**SOURCE TEXT**
↓
Newly published research led by the Minneapolis Heart Institute Foundation (MHIF) and Tufts Medical Center in Boston shows that implantable defibrillators (ICDs), along with other modern treatments, have reduced mortality rates and are helping patients with hypertrophic cardiomyopathy (HCM) live longer, including normal life expectancy. This research “changes our perceptions of HCM from a grim, unrelenting, and largely untreatable condition to a contemporary disease with effective treatment options and a low rate of death,” states Dr. Barry Maron, lead researcher and Director of the HCM Center at MHIF. Dr. Maron will present the results of the study at the American College of Cardiology (ACC) conference in San Diego, CA on March 14.
HCM is a genetic heart condition in which the walls of the heart are abnormally thick. Despite the condition, many people with HCM live normal, healthy lives. But others develop cardiac problems that affect their quality of life or, in some cases, lead to early death. In particular, HCM can cause a dangerously rapid heart rhythm that can lead to sudden cardiac death (SCD).
With research and technology advances, treatment for adults with HCM has changed dramatically over the past 10–15 years. For example, ICDs, which were originally designed to prevent SCD in people with coronary artery disease, are now commonly prescribed for people with HCM who are at high risk for sudden death. If a dangerously rapid heart rhythm is detected, ICDs work by delivering a shock that restores the heart’s normal rhythm.
↑
**WORK ORDER 1**
Please quote from the HCM research text the part that opens with the words "HCM is a genetic" and closes with "heart’s normal rhythm.".
**WORK ORDER 2**
Answer these questions using the HCM research text:
(a) At which conference will Dr. Maron present the study results, and on what date?
(b) In HCM, what is abnormal about the walls of the heart?
(c) ICDs were originally designed to prevent sudden cardiac death in people with which condition?

**Collected data entries**
↓
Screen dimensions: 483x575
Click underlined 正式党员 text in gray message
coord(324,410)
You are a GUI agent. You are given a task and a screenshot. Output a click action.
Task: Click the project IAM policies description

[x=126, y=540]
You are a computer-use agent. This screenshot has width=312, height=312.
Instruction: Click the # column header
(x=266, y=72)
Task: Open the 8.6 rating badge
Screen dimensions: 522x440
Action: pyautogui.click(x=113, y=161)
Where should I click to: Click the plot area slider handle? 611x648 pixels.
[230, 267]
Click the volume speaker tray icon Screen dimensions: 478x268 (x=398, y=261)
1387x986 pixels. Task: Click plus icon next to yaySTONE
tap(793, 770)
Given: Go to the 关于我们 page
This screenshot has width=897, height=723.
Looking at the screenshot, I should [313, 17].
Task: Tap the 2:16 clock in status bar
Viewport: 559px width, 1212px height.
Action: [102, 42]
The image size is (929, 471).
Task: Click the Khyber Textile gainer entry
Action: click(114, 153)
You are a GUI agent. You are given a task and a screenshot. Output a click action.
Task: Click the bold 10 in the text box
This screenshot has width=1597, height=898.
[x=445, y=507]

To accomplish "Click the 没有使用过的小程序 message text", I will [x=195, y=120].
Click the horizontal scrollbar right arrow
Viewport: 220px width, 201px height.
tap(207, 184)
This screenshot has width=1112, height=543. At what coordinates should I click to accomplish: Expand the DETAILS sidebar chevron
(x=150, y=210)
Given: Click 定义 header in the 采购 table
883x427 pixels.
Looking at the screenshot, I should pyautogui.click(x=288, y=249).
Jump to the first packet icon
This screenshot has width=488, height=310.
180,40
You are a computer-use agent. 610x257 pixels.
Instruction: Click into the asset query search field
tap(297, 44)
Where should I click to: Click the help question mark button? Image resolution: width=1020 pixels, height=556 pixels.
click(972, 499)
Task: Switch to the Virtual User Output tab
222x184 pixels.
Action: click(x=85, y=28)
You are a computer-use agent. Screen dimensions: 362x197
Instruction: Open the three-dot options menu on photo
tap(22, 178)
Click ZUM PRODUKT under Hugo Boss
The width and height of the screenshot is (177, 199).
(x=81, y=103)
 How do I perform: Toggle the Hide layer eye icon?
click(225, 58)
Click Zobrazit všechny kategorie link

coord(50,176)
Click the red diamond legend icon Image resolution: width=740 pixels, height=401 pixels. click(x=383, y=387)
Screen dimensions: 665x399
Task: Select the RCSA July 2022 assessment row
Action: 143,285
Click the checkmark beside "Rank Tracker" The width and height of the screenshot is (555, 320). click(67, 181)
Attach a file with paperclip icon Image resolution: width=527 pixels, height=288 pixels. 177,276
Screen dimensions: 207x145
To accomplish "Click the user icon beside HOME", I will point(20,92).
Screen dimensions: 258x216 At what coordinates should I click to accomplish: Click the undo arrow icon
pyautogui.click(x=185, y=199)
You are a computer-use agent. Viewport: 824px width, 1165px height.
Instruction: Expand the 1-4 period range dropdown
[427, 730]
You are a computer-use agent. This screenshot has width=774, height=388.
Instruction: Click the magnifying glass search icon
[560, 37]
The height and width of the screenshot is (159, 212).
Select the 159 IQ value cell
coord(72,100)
↑
**ANSWER SECTION 1**
HCM is a genetic heart condition in which the walls of the heart are abnormally thick. Despite the condition, many people with HCM live normal, healthy lives. But others develop cardiac problems that affect their quality of life or, in some cases, lead to early death. In particular, HCM can cause a dangerously rapid heart rhythm that can lead to sudden cardiac death (SCD).
With research and technology advances, treatment for adults with HCM has changed dramatically over the past 10–15 years. For example, ICDs, which were originally designed to prevent SCD in people with coronary artery disease, are now commonly prescribed for people with HCM who are at high risk for sudden death. If a dangerously rapid heart rhythm is detected, ICDs work by delivering a shock that restores the heart’s normal rhythm.

**ANSWER SECTION 2**
(a) The American College of Cardiology (ACC) conference in San Diego, CA, on March 14
(b) They are abnormally thick.
(c) Coronary artery disease